There is a culture of low aspiration and a pattern of cultural isolation, and young people find it difficult to break out of the world into which they are born or to see the limits beyond the horizons that have been set for them. While we in this place may get distracted by focusing on alternative school structures, curriculum content and mandatory personal, social, health and economic education, we must not forget those boys in Telford, those boys on free school meals or those boys in care.
At the core of what the Government must do is continuing to drive up standards in every school, creating opportunities for every child so that no one is left behind. In calling for the debate, my hon. Friend the Member for Lincoln has taken the opportunity to make that point loud and clear. On behalf of the boys in my constituency who are struggling to achieve their potential, I thank him.
I will call Patricia Gibson to speak for two and a half or three minutes, and then Flick Drummond. If the Front-Bench spokespeople lose a couple of minutes, I hope they can live with that.
Unlike the hon. Member for Lincoln (Karl MᶜCartney), to whom I express my thanks for securing the debate, I do not believe that this is a one nation issue. It is a global issue, and we need to broaden the debate so that we can learn lessons from countries as far away as necessary.
From 2000 to 2010, psychologists at the universities of Glasgow and Missouri looked at the educational achievements of 1.5 million 15-year-olds from around the world using the programme for international student assessment. They found that girls do better at school even in countries where women’s liberties are severely restricted. Girls outperform boys in maths and reading in 70% of countries, regardless of gender equality. Even in countries such as Qatar, which is infamous for its lack of gender awareness, the girls still outstrip the boys in educational performance.
There were only three regions in the world where boys outperformed girls. Bizarrely, those places were Colombia, Costa Rica and the Indian state of Himachal Pradesh. We should look at those places and see what they are doing that we are not. The better performance of girls than boys happens regardless of high or low levels of social, political and economic inequality, and there is no significant difference between performance in the United Kingdom and the United States. We need to look at such things if we want to address the issue seriously.

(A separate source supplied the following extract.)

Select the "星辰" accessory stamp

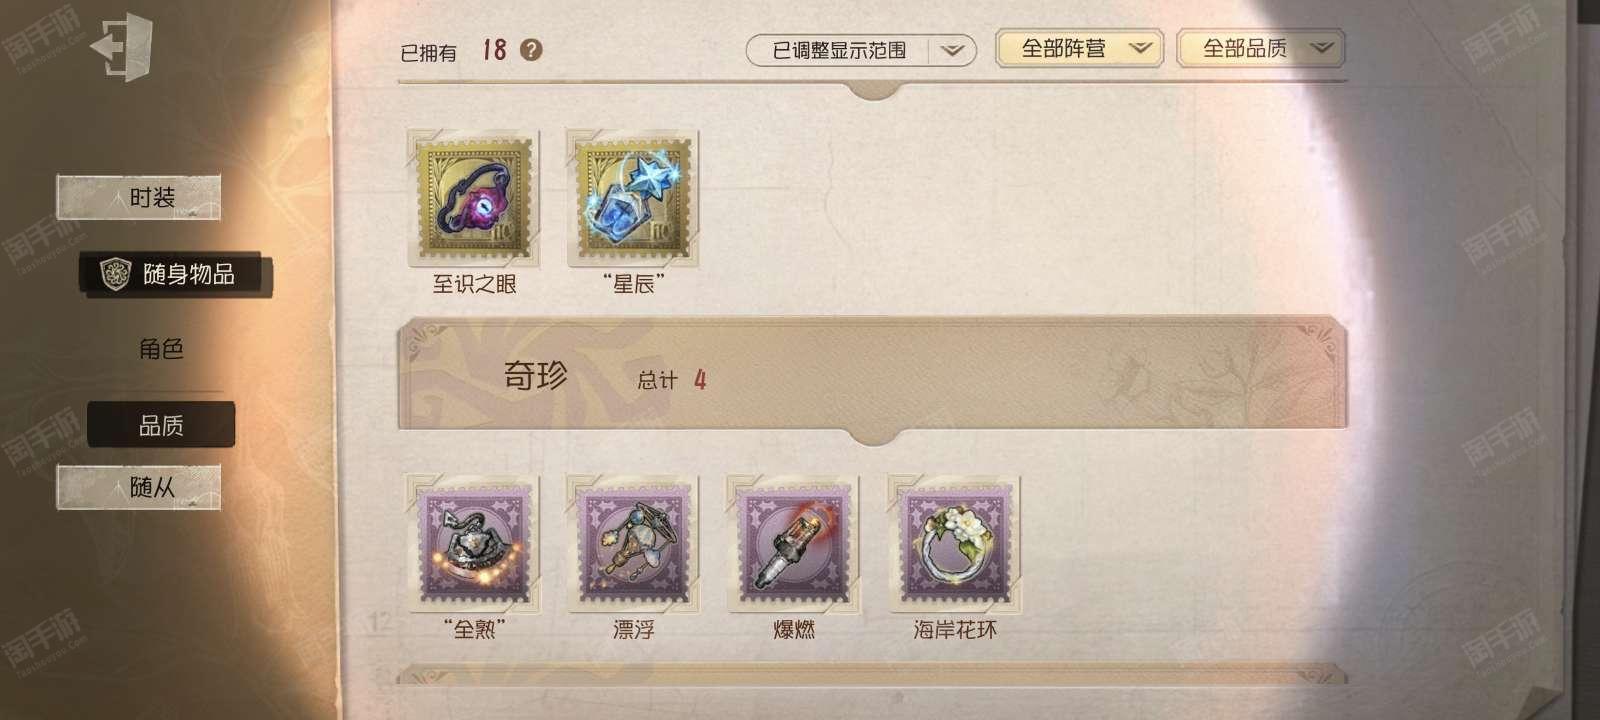pyautogui.click(x=634, y=198)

In Scotland, we have taken steps to try to address the issue, but clearly the causes are fundamental and deep-rooted. We need to address it on an international basis and learn from one another. No child should be held back by their background or gender. We need a serious debate about what is going on globally, and we need to tackle the issue with a more holistic approach than just looking at counties and constituencies. It is far more deep-rooted than that.
Thank you for allowing me to speak, Mr Walker. I will be as fast as I can. I thank my hon. Friend the Member for Lincoln (Karl MᶜCartney) for securing this important debate.
It is disappointing that the gender gap starts before children go to school and goes all the way through to university. In 2014-15, 56% of all British students were female, which represents a major reversal over the past three decades and corrects centuries of male domination. I am not saying that female domination is a bad thing. I do not have a problem with women ruling the world for the next few centuries as men have done in the past, but I think we are prepared to be more equal.
What to do? We need to stop the blame culture in which higher education blames secondary schools and secondary schools blame primary schools, which in turn blame early years and the parents. We need to look at education as a whole, which is why I am so pleased that higher education is back in the Department for Education.
In Portsmouth South, 73% of boys met the standard for language development last year, compared with 87% of girls. Falling behind at the early stage puts children at a disadvantage, so interventions need to be put in place early. Language begins as soon as children are born, and I would like to see every pram and pushchair designed with the child facing the parent so that they can be talked to. Good childcare is crucial and needs to be well funded. Get it right at that stage and money will be saved in the future.
Boys and girls have the capacity to learn exactly the same subjects. There should be no difference in what girls and boys learn, but there is a difference in how they learn. According to the OECD report, boys are 8% more likely to regard school as a waste of time. Boys learn in short phases and need more breaks. They need to be able to move around more than girls. Thirty-five minutes has been identified as the best length of lesson for boys, so they need short, specific, focused activities. More sport is needed in schools.
Some very good schools have embraced pedagogy with a range of teaching approaches. Using different intervention strategies is proving effective, and good practice needs to be widespread. Each teacher will have a different style, and I am glad that the Government are encouraging teachers to develop their own style rather than forcing them to teach in a particular way. Literacy strategies should include a holistic approach to reading, writing, speaking and listening as an integrated whole. Children also need to be competitive. Target setting and mentoring are crucial. The Portsmouth education business partnership is proving incredibly effective in working with pupils one to one.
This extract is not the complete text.